Ter a escritura do imóvel no nome muda coisas bem concretas: dá para financiar, dá para vender sem sustos, dá para deixar de herança sem briga. Em Ponta Porã, mais gente conseguiu isso do que em qualquer outra cidade de Mato Grosso do Sul.

O reconhecimento veio do desembargador Luiz Tadeu Barbosa Silva, do Tribunal de Justiça de Mato Grosso do Sul e coordenador do Programa Lar Legal. Ele colocou o município na primeira posição entre os 79 do Estado em processos de regularização de imóveis.

Onde esse número foi anunciado, e por quem

O palco foi o 4º Simpósio de Regularização Fundiária, no dia 28, no auditório da Prefeitura.

Quem organizou foi a advocacia: a seccional sul-mato-grossense da OAB, atuando por meio da sua escola de formação e da caixa de assistência dos advogados, em conjunto com a 5ª Subseção, sediada em Ponta Porã.

O que a titulação resolve na prática

Regularização fundiária é o processo que transforma posse em propriedade registrada. Quem mora há anos num lote sem documento passa a ter matrícula no cartório, com o nome no papel.

A partir daí, o imóvel entra no mercado formal. Serve de garantia em financiamento, pode ser vendido com segurança e transmite-se por herança sem processo de usucapião.

"Não tem como não se orgulhar com o reconhecimento do desembargador, que coloca Ponta Porã em primeiro lugar nos processos de regularização.
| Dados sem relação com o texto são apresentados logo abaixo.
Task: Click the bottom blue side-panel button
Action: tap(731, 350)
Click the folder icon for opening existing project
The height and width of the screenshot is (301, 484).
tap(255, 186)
Isso é fundamental para garantir segurança jurídica, dignidade e paz social."

A fala é do prefeito Eduardo Campos, no simpósio.

Serviço: onde procurar informação sobre o próprio lote

O Programa Lar Legal é coordenado pelo Tribunal de Justiça de Mato Grosso do Sul e opera em parceria com as prefeituras, que instruem os processos de regularização fundiária dos loteamentos do município. Quem quer saber se o próprio imóvel está em área contemplada deve procurar a Prefeitura de Ponta Porã pelos canais de atendimento oficiais. O registro do 4º Simpósio de Regularização Fundiária está publicado no site da Prefeitura.